In order to obtain a stable speed output, the system controller parameters are adjusted to offset the speed fluctuations caused by the change of dynamic parameters. Change the controller parameters to control the system. As shown in Figure 25, under the unit step signal input, the serial manipulator can obtain a stable output under different positions.

Figure 25.

The system output under variable controller parameters.

Design procedure for the variable parameters PI controller

This paper takes the movement processes of the PUMA560 manipulator as an example to illustrate the steps to suppress the robot’s jitter by adjusting the controller parameters, as shown in Figure 7. Firstly, according to the movement processes of the PUMA560 manipulator, it is divided into several positions, as shown in Table 2. Then the parameters such as the inertia of the motor and the serial mechanism of the PUMA560 manipulator are determined under different positions. Next, the appropriate controller parameter setting methods and the optimal natural frequency and damping coefficient of the poles are selected through the inertia ratio. Thus, the proportion and integral coefficients of PI controller under different positions conditions are determined. Finally, according to the time series of the PUMA560 manipulator movement, the controller is changed in order to achieve the best controller parameters.

Table 2.

The PUMA560 manipulator motion division processes.

Serial number	The serial mechanism composition	Description
Position 1	Forearm and rear arm are spread horizontally	Forearm and rear arm rotate 120° according to this position. The inertia of the serial mechanism is the largest this time.
Position 2	Forearm upright and rear arm horizontal	Forearm and rear arm rotate 180° according to this position. The inertia of the serial mechanism is moderate.
Position 3	Forearm and rear arm extended vertically	Forearm and rear arm rotate 180° according to this position. The inertia of the serial mechanism is the smallest.

According to Table 2, the motion is divided into three motion paths, corresponding to the working conditions of Position 1, Position 2 and Position 3 in Table 2, respectively. The parameters of the serial manipulator under different working conditions are respectively determined as shown in Table 3. When the serial manipulator is in Position 1, the mass of serial mechanism is large, so low rotation speed is adopted to obtain a large torque to drive the serial manipulator to rotate. According to the inertia ratio, the controller parameters design methods of the serial manipulator servo drive system is selected and the controller parameters are optimized by adjusting natural frequency and damping coefficient of the poles. Finally, the optimal controller parameters are obtained under each position condition.

Table 3.

Position parameters of the PUMA560 manipulator.

#### To do:
1. Render this sentence from the PUMA560 manipulator passage in Spanish: "When the serial manipulator is in Position 1, the mass of serial mechanism is large, so low rotation speed is adopted to obtain a large torque to drive the serial manipulator to rotate."
2. According to the PUMA560 manipulator passage, why are the system controller parameters adjusted? Answer in one to three sentences.
3. Transcribe the portion of the PUMA560 manipulator passage that opens with the words containing "The PUMA560 manipulator motion" and closes with "is the smallest.".

#### Supplied data:

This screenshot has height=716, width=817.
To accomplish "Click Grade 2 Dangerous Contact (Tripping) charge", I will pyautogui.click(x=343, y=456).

#### Expected outputs:
1. Cuando el manipulador en serie está en la Posición 1, la masa del mecanismo en serie es grande, por lo que se adopta una velocidad de rotación baja para obtener un par grande que impulse la rotación del manipulador en serie.

2. The controller parameters are adjusted to offset the speed fluctuations caused by changes in the dynamic parameters. This lets the system obtain a stable speed output.

3.
The PUMA560 manipulator motion division processes.

Serial number	The serial mechanism composition	Description
Position 1	Forearm and rear arm are spread horizontally	Forearm and rear arm rotate 120° according to this position. The inertia of the serial mechanism is the largest this time.
Position 2	Forearm upright and rear arm horizontal	Forearm and rear arm rotate 180° according to this position. The inertia of the serial mechanism is moderate.
Position 3	Forearm and rear arm extended vertically	Forearm and rear arm rotate 180° according to this position. The inertia of the serial mechanism is the smallest.